§ **TESTO ESTRATTO**:
<<<<
La prima edizione, subito esaurita a Cuba e in Spagna, dove era uscita a maggio,
aveva suggerito però a Fidel alcune aggiunte, ampliamenti, precisazioni, che
stava apportando sulle bozze quando è stato costretto all'immediato intervento
chirurgico per l'ormai famoso papilloma allo stomaco.
Il libro del prestigioso direttore di Le Monde Diplomatique , frutto di
vari incontri nel corso di tre anni, segue due decenni dopo, ancora più
estesamente, (633 pagine, oltre a una settantina di note e di indice) la traccia
del racconto che Castro mi fece per due documentari diventati storici, nell'87 e
nel '90, poi trascritti in due pubblicazioni. Il lavoro fatto con Ramonet è una
sorta di autobiografia, un bilancio della propria vita pubblica più che privata,
sulla soglia degli ottant'anni, quando si possono rischiare anche rivelazioni
inedite, giudizi politici fuori da ogni diplomazia, autocritiche, confidenze.
S.Ignazio di Loiola
Ramonet, come feci io allora, nella sua introduzione pur ricordando
le aggressioni costanti che Cuba subisce dall'esterno e addirittura citando
S.Ignazio di Loiola «in una fortezza assediata ogni dissidenza è considerata
tradimento» non fa sconti alla rivoluzione per i trecento prigionieri di
opinione che sono nelle sue carceri e per la pena di morte. Con molta onestà
intellettuale, il direttore di Le Monde Diplomatique non tralascia di
ricordare però che la pena di morte soppressa nella maggior parte dei paesi
evoluti è in vigore, oltre che a Cuba, ancora negli Stati Uniti e in Giappone e
sottolinea anche come, nei suoi rapporti critici, Amnesty International
non segnala a Cuba casi di tortura fisica, di desaparecidos, di assassini
politici e di squadroni della morte, di manifestazioni represse con la violenza
dalla forza pubblica, al contrario di stati per esempio dello stesso continente
latinoamericano, considerati «democratici» come Guatemala, Honduras, Messico;
senza dimenticare la Colombia dove «sono assassinati impunemente sindacalisti,
oppositori politici, giornalisti, sacerdoti, sindaci, leader della società
civile, senza che questi crimini periodici suscitino eccessiva emozione nel
mondo dei media internazionali».
>>>>
§ **COSA FARE**:
1. Nel testo su Fidel Castro e il libro di Ramonet, quali categorie di persone vengono indicate come assassinate impunemente in Colombia? Elencale tutte.
2. Scrivi il seguito del testo su Fidel Castro e il libro di Ramonet, partendo subito dopo l'ultima frase.

§ **VOCI MOSTRATE**:
<<<<
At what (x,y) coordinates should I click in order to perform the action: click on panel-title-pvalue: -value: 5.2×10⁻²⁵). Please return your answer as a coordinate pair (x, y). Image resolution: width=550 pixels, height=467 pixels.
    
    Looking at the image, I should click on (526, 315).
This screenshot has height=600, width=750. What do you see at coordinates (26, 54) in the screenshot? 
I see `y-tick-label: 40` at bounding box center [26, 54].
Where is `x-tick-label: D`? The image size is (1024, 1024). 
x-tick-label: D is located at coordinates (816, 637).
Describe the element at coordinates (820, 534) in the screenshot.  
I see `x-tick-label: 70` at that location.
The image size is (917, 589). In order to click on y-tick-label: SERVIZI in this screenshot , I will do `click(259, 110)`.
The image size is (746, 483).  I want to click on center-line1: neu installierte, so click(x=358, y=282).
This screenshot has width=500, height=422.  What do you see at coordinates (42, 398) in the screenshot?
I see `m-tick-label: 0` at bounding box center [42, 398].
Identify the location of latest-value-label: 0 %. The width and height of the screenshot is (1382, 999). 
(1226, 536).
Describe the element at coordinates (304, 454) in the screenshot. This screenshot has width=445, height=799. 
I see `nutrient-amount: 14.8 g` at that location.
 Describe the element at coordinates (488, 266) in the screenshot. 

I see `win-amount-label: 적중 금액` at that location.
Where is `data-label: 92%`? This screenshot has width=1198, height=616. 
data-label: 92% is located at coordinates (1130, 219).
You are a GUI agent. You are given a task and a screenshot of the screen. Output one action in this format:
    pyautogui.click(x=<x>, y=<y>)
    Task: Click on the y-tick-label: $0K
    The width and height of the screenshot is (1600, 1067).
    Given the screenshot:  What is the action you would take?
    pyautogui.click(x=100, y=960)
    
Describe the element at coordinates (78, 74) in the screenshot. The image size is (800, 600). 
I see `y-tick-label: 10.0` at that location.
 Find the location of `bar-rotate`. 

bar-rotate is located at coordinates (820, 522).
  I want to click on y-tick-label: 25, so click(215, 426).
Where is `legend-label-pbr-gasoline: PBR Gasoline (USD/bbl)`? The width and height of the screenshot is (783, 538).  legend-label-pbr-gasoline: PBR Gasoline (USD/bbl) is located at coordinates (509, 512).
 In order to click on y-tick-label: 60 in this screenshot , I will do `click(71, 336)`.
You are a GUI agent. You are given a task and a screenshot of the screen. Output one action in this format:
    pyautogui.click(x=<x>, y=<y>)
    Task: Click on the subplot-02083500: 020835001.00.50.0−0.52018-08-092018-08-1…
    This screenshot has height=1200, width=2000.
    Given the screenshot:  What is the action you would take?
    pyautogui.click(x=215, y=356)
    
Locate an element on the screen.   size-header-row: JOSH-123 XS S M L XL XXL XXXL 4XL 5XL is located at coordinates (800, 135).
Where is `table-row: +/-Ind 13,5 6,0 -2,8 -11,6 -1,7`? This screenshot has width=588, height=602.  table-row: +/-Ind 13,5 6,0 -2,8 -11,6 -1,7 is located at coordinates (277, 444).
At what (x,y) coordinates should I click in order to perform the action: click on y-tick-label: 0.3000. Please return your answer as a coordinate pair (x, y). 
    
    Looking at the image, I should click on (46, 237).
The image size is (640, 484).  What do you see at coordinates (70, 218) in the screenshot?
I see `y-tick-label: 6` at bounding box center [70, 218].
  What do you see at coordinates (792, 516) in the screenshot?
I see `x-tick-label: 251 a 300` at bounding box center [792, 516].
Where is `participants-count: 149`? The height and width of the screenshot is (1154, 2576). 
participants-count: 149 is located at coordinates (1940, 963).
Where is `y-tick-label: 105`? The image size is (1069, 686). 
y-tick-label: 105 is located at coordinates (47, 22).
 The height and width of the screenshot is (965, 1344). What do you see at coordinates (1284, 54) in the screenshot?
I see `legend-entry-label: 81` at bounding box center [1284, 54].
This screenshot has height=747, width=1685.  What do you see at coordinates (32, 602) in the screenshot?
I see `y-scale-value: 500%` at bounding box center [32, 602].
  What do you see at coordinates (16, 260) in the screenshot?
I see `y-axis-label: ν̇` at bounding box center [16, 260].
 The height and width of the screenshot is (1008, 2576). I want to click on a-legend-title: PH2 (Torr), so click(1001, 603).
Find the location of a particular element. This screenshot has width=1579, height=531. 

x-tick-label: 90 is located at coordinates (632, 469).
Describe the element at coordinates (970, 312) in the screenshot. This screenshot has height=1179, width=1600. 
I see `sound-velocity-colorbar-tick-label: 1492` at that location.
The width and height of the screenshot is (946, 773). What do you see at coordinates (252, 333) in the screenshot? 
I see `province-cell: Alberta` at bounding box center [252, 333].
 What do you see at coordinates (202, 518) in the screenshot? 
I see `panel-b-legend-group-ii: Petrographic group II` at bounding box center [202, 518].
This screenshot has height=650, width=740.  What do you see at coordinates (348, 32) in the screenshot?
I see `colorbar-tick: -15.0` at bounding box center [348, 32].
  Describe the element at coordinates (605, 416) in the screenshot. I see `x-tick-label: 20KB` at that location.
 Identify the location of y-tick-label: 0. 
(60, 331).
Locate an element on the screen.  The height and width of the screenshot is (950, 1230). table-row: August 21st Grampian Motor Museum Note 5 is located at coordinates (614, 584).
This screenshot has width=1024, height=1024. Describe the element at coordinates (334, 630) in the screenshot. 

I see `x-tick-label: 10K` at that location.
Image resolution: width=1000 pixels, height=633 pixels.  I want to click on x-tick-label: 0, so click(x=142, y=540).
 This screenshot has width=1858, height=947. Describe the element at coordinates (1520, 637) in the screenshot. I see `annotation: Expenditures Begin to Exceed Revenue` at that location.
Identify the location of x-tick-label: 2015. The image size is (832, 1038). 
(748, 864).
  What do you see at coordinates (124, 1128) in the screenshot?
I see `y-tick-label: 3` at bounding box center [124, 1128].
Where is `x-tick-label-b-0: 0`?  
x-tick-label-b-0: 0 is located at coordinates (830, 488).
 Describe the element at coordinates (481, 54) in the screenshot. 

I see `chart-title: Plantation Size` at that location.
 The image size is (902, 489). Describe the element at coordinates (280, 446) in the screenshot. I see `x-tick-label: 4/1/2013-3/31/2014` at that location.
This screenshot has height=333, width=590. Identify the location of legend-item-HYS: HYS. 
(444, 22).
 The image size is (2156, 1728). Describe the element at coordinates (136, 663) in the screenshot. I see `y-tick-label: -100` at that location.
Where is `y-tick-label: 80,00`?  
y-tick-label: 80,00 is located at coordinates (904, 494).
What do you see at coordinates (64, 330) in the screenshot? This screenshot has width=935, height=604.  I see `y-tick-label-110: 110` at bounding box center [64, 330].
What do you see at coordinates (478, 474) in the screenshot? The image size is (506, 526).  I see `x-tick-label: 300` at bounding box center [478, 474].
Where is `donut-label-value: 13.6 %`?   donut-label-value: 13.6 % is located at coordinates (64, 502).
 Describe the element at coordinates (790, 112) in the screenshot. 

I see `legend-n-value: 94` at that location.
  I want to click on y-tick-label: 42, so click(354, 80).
>>>>
§ **SOLUZIONI DEGLI ESERCIZI**:
1. Sindacalisti, oppositori politici, giornalisti, sacerdoti, sindaci, leader della società civile.

2.
E' un approccio onesto, che non giustifica nessuna illiberalità commessa a Cuba
ma che impone una riflessione sulla violazione permanente nel mondo, oltre che
dei diritti civili, anche dei diritti economici, sociali e culturali, fenomeni
sconosciuti nell'isola. La pronta ripresa fisica di Fidel Castro ha però tolto
dalle ambasce gli editori della biografia che il leader maximo alla fine
non è riuscito a scrivere ma ha fatto in modo di lasciare alla storia.
Pedro Alvarez Tabio, «l'altra memoria di Fidel», da trent'anni rigoroso custode
del patrimonio letterario e storico della rivoluzione cubana, già poco dopo
ferragosto riceveva due capitoli al giorno corretti di proprio pugno dal
comandante convalescente. Così la seconda edizione rispetterà i tempi di
pubblicazione previsti. C'è chi giura addirittura che Fidel si materializzerà in
un giorno qualunque dall'11 al 16 settembre al Palacio de las Convenciones
durante il summit dei Paesi non allineati che concentrerà all'Avana più di 100
capi di stato delle nazioni del chiamato terzo mondo.